Qué pena que no sepas lo que es ser padre ni cómo muerde el alma cuando un hijo sufre las heridas del silencio sin poder llorar ni gritarle al viento su dolor. Esas laceraciones nunca sanan ni sus traumas caducan. Lo impotente es no poder estar ahí para demostrarle lo que pudimos hacer a su favor y lo que nos importa su vida, esa que abusivamente despedazas sin permiso de nadie, más que de tus ciegas frustraciones. ¿Cuáles demonios te dieron ese derecho? ¿Qué fuerza oscura y bestial te invistió de esa potestad?

Los sacerdotes y clérigos como tú deben ser condenados a ser padres para que en su carne sientan el dolor de un hijo agraviado. Nunca podrás imaginar las inversiones espirituales gastadas en tiempo, desvelos y afecto para surcarles una realización digna, la misma que tu voracidad carnal destroza salvajemente. Tú no sabes lo que es despertar cansado, sacar fuerzas de la nada y buscar en las rudas calles el sustento de una familia; basta una mirada suplicante y un “papi, te quiero” para enfrentar con denuedo las más crudas adversidades hasta consumir la vida para verlos felices. Pero pierdo tiempo: tu pervertido egoísmo no alcanzará jamás ese horizonte. Nunca has rozado la piel de un niño sin el apetito libidinoso de su piel sedosa, perdiste esa humanidad o quizás nunca la tuviste ¡Qué pena!

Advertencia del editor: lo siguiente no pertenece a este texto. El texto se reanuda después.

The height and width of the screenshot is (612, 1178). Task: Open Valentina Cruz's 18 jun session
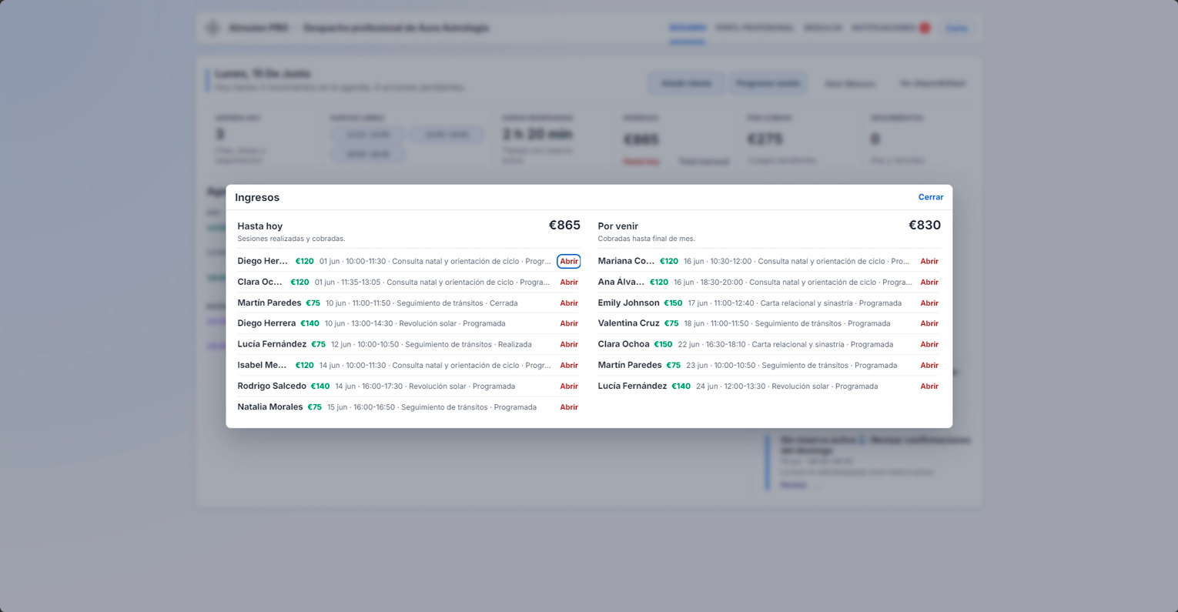click(x=929, y=324)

Es hora de entregar esa engañosa sotana, un harapo tejido con la historia de tus pecados. Pedir perdón no te redime. Debes padecer sus consecuencias y una de ellas es denunciar a tus iguales sin importar su investidura ni sus poderes. Sé que entre más alto es el título menos fuerte es la justicia humana. Callar, tapar y apañar es pecar dos veces. Y eso es lo que ha hecho tu iglesia por siglos: abrigar vicios y mimar perversiones. Pero nada te obliga al silencio. Estar adentro y callar es anidar tu pecado y labrar tu condenación por mantener una apariencia tan falsa como tus oraciones; gritar es heroico. Si tan solo tuvieras un momento luminoso de coraje provocarías la misericordia del cielo, esa que predicas ingratamente. ¡Hazlo!

Puedes estar seguro de que tus abusos no me roban la fe. Creo en un Dios personal que habita, rige y juzga más allá de la razón, de tu iglesia y tu testimonio. Soy un reservorio de vicios, y quizás lo único estimable o meritorio que puedo tener es precisamente la gracia que él ha puesto al bendecir mi vida con su gloria. Nada bueno me pertenece. Como humano perdí la calidad para juzgar más allá de mis actos, pero esa condición también se conmueve por las infamias impunes.

Amigo, en nombre de los miles de niños abusados en el mundo te imploro que dejes aquí la farsa, aléjate y busca ayuda, pero paga el precio: empieza a hablar sin reparar en los riesgos. Nadie está por encima del bien y de tu conciencia. Si quieres reivindicarte, denuncia. Hoy ya es tarde. Con profunda pena, te saluda un pecador.